Put each line of the material below into a Markdown table with two columns, Row and Line. Number the rows and leave out blank lines.

===== Recorded information

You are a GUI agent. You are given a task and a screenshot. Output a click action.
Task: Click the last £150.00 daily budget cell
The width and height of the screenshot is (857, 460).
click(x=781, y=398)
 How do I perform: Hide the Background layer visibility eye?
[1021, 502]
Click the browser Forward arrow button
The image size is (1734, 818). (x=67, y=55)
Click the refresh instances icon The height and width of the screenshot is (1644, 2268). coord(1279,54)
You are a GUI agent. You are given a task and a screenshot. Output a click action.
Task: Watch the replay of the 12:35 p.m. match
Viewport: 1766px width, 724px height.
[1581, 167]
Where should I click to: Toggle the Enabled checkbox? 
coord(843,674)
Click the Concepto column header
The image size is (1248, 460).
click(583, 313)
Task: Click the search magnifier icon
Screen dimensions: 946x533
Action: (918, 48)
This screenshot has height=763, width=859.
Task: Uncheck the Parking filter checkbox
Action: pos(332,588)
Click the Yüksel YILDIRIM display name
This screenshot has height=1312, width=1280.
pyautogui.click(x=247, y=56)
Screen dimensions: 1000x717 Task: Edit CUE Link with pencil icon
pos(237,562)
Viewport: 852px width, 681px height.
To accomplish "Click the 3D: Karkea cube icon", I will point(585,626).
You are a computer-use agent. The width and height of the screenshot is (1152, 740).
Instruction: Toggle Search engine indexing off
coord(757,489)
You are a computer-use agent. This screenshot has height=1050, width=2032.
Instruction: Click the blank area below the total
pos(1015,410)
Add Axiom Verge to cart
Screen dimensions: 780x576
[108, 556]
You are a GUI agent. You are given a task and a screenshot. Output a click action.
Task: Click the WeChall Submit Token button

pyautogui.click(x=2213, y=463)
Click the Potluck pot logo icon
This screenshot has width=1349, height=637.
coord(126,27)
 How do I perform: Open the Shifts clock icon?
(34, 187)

==========

[Answer to this problem]
| Row | Line |
|---|---|
| 1 | You are a GUI agent. You are given a task and a screenshot. Output a click action. |
| 2 | Task: Click the last £150.00 daily budget cell |
| 3 | The width and height of the screenshot is (857, 460). |
| 4 | click(x=781, y=398) |
| 5 |  How do I perform: Hide the Background layer visibility eye? |
| 6 | [1021, 502] |
| 7 | Click the browser Forward arrow button |
| 8 | The image size is (1734, 818). (x=67, y=55) |
| 9 | Click the refresh instances icon The height and width of the screenshot is (1644, 2268). coord(1279,54) |
| 10 | You are a GUI agent. You are given a task and a screenshot. Output a click action. |
| 11 | Task: Watch the replay of the 12:35 p.m. match |
| 12 | Viewport: 1766px width, 724px height. |
| 13 | [1581, 167] |
| 14 | Where should I click to: Toggle the Enabled checkbox?  |
| 15 | coord(843,674) |
| 16 | Click the Concepto column header |
| 17 | The image size is (1248, 460). |
| 18 | click(583, 313) |
| 19 | Task: Click the search magnifier icon |
| 20 | Screen dimensions: 946x533 |
| 21 | Action: (918, 48) |
| 22 | This screenshot has height=763, width=859. |
| 23 | Task: Uncheck the Parking filter checkbox |
| 24 | Action: pos(332,588) |
| 25 | Click the Yüksel YILDIRIM display name |
| 26 | This screenshot has height=1312, width=1280. |
| 27 | pyautogui.click(x=247, y=56) |
| 28 | Screen dimensions: 1000x717 Task: Edit CUE Link with pencil icon |
| 29 | pos(237,562) |
| 30 | Viewport: 852px width, 681px height. |
| 31 | To accomplish "Click the 3D: Karkea cube icon", I will point(585,626). |
| 32 | You are a computer-use agent. The width and height of the screenshot is (1152, 740). |
| 33 | Instruction: Toggle Search engine indexing off |
| 34 | coord(757,489) |
| 35 | You are a computer-use agent. This screenshot has height=1050, width=2032. |
| 36 | Instruction: Click the blank area below the total |
| 37 | pos(1015,410) |
| 38 | Add Axiom Verge to cart |
| 39 | Screen dimensions: 780x576 |
| 40 | [108, 556] |
| 41 | You are a GUI agent. You are given a task and a screenshot. Output a click action. |
| 42 | Task: Click the WeChall Submit Token button |
| 43 | pyautogui.click(x=2213, y=463) |
| 44 | Click the Potluck pot logo icon |
| 45 | This screenshot has width=1349, height=637. |
| 46 | coord(126,27) |
| 47 |  How do I perform: Open the Shifts clock icon? |
| 48 | (34, 187) |